On 06/10/2011 12:24 PM, Mark McLoughlin wrote:
On Sat, 2011-06-11 at 00:00 +1000, Justin Clift wrote:
> On 10/06/2011, at 2:36 AM, Carl Trieloff wrote:
>> Justin,
>>
>> Can we get this info linked from the Aeolus web pages?
>
> Ok, this is my conversion of that info to an Aeolus web page
> (dev version):
>
>
http://justinclift.fedorapeople.org/aeolus/high_availability.html
Kudos Justin and Steve, I love the focus on why this is interesting to
users. Very cool stuff.
I've tried to get my head around the architecture of the technical
integration here, but I'm still missing some of the big picture.
e.g.
- matahari needs to be installed in all the guests because it's what
does the application monitoring and restarting. That sounds like a
job for our "service" concept. You can include a matahari service
descriptor in your deployable or template and it will be configured
at either boot-time or build-time, respectively
ack
* Build time config would require guest images to be built to include
the matahari packages
* post boot config would need to configure matahari to talk to the
proper brokers in the cloud
- the DPE - is that on the guest and built on matahari? or is it
the
server-side piece that talks to matahari on the guest
DPE is part of server side infrastructure. It communicates with the
guests via the QMF Bus/Matahari
- the CPE is server-side. Is there one of these per cloud? Similar
to
the config server? Is it plausible for it to be combined with the
config server somehow? e.g. if we have an AMI for the config server
on EC2, would we put the CPE on it too?
I'll let Steve take that one :)
- it sounds like CPE is going to consume the deployable XML. Does
conductor push this to CPE, or does CPE watch for new deployables
and pull it from conductor?
Ditto
- the assumption is that the deployable XML will describe the
applications that the CPE needs to monitor. They'll be described as
services. And the service descriptions in the deployable XML will
include the information required for matahari to restart the
daemons configured by the deployable.
Correct, though as I mentioned in another thread, I think it would be
better to call these services that need to be monitored "Resources" as
it prevents confusion with the other things we're calling services, and
is more similar to what other Cluster Stacks (for HA) do.

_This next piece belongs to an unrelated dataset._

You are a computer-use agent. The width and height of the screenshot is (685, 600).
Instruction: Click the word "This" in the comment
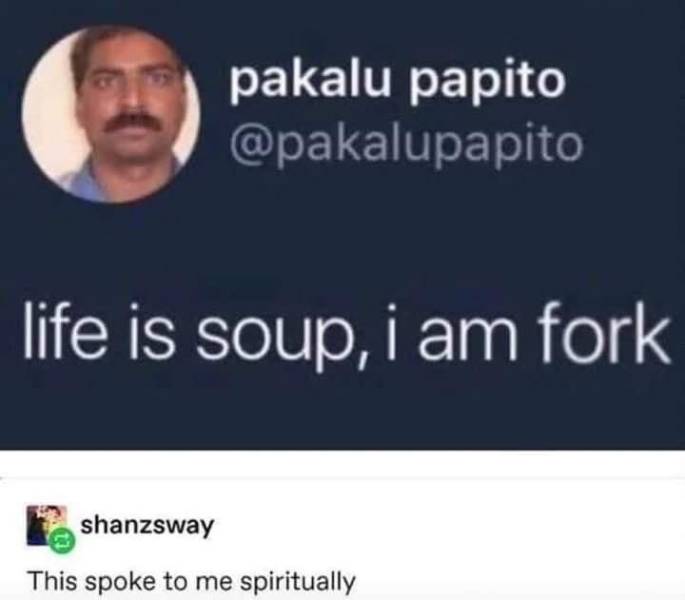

at first glance, I'm not sure that's the best way of
doing this.
e.g. if the script associated with a service (the script runs at
build or boot time, depending on whether the service is in the
deployable or the template) enables some daemons and configures
matahari with the information it needs to restart it, does that
work?
The script associated with a HA Resource (again, avoiding Service since
that term is overloaded) is controlled via a:
* SysV/LSB init script
* OCF Compliant Resource Agent (see resource-agents package in Fedora)
Matahari doesn't need to be configured by post boot or build time
scripts on the guest with 'what Resources to monitor'. The only thing
wrt Matahari that needs to be handled is the initial
bootstrap/connection to the Broker/Bus.
Once that occurs, telling the matahari-services Agent which Resources to
monitor (via SysV/LSB/OCF RA) would be done via the DPE, based on the
information it is given about the Deployable and Assemblies.
think about where the service script is a puppet manifest. The
recipe descibes the daemons that need to be running. Does conductor
need to be involved here, or can matahari just figure out from the
manifest (which will be available on the VM) that it needs to
monitor and restart some daemons?
The manifest is just a listing of packages, no? How would we know from
that list of packages (RPMs) which packages are:
* Daemons that need to be monitored
* Daemons that don't need to be monitored
* Things that aren't daemons at all
So unless the manifest contains additional information that flags a
specific package as daemon/not-daemon/HA-daemon, we don't have enough
info for DPE to tell Matahari what to monitor
So something in the Deployable/Assembly creation step needs to store
that information and then provide it to CPE/DPEs
- does conductor have a hard-dependency on pacemaker-cloud? or is
it
an optional dependency? or does conductor know nothing at all about
pacemaker-cloud?
Well, right now it certainly doesn't have a dependency, since the first
releases of Conductor will not be integrated at all with Pacemaker Cloud.
Whether or not there is a hard dependency still needs to be worked
out... One thing to keep in mind is: Pacemaker Cloud is the integration
point with Matahari. So even taking away all of the HA concepts, it's
still useful to rely on pcmk-cloud purely for the guest monitoring and
introspection aspects. So I think it would make sense to always use
Conductor with pcmk-cloud, and the HA functionality specifically could
be enabled/disabled as desired. But the general OS monitoring should
probably always be present.
- should pacemaker-cloud be a part of Aeolus releases so that we
can
pimp the HA stuff as an Aeolus feature? if so, is it okay for it to
follow the Aeolus release schedule?
I think that sounds like a reasonable idea. I think the notion of guest
monitoring is sort of essential, so I'd like to see tight integration.
pcmk-cloud is a separable component though, so I don't think it would be
in the same tarball as another Aeolus component, but I'd have no
objection with bundling pcmk-cloud releases with Aeolus overall releases
and also no objection to tying their schedules together.
Steve, any thoughts on the above or objections?
Perry